NeMo Lightning: Provides custom PyTorch Lightning-compatible objects that make it possible to train Megatron Core-based models using PTL in a modular fashion. NeMo 2.0 employs these objects to train models in a simple and efficient manner.
Pretraining, Supervised Fine-Tuning (SFT), and Parameter-Efficient Fine-Tuning (PEFT) are all supported by the LLM collection. More information about each model can be found in the model-specific documentation linked above.
Long context recipes are also supported with the help of context parallelism. For more information on the available long conext recipes, refer to the long context documentation.

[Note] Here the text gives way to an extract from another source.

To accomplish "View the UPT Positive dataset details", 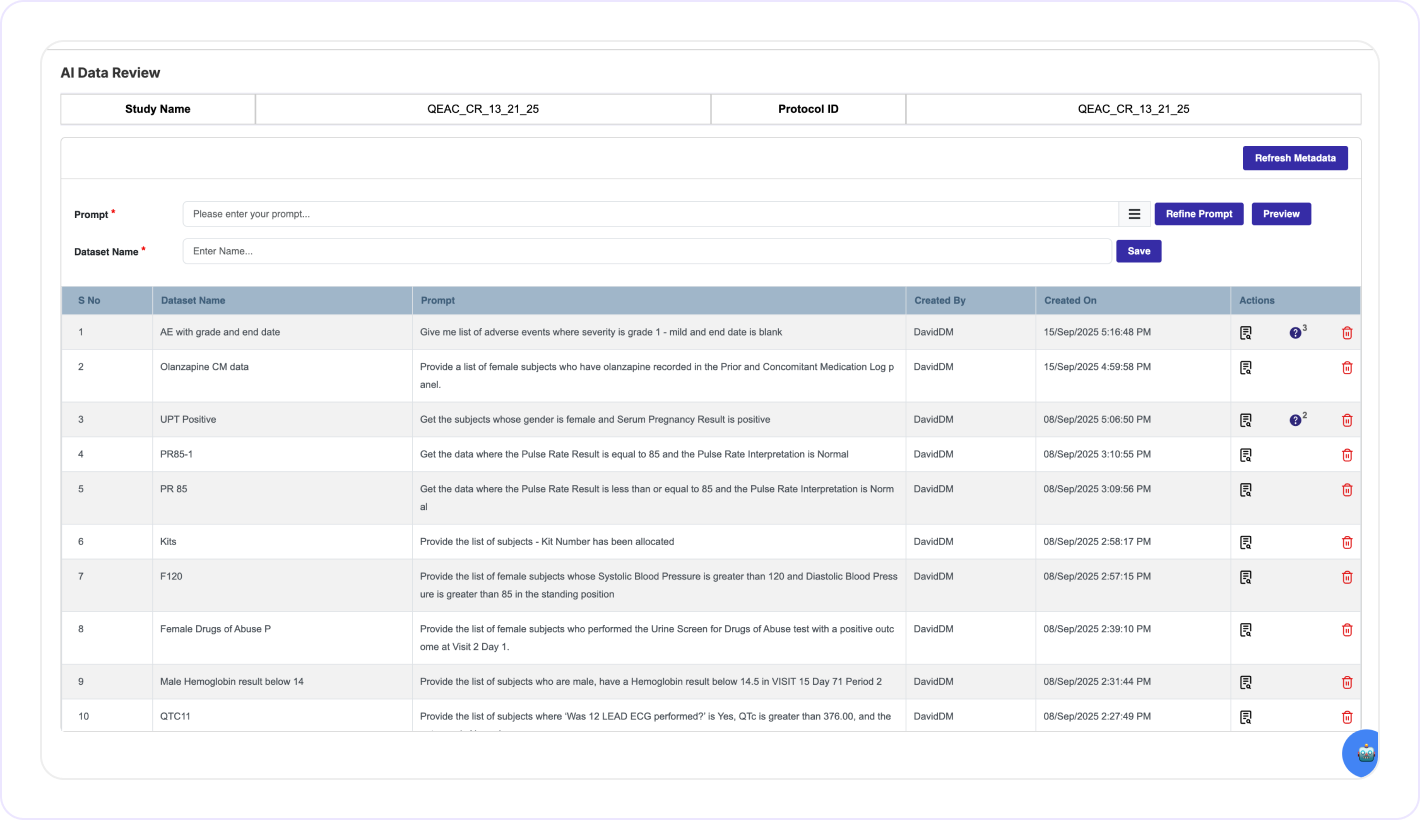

Inference via TRT-LLM is coming soon.
Additional Resources#
The Feature Guide provides an in-depth exploration of the main features of NeMo 2.0. Refer to this guide for information on:
For users familiar with NeMo 1.0, the Migration Guide explains how to migrate your experiments from NeMo 1.0 to NeMo 2.0.
NeMo 2.0 Recipes contains additional examples of launching large-scale runs using NeMo 2.0 and NeMo-Run.
Known Issues#
TRT-LLM support will be added to NeMo 2.0 in a future release.
Instructions for converting a NeMo 1.0 checkpoint to NeMo 2.0 format are coming soon.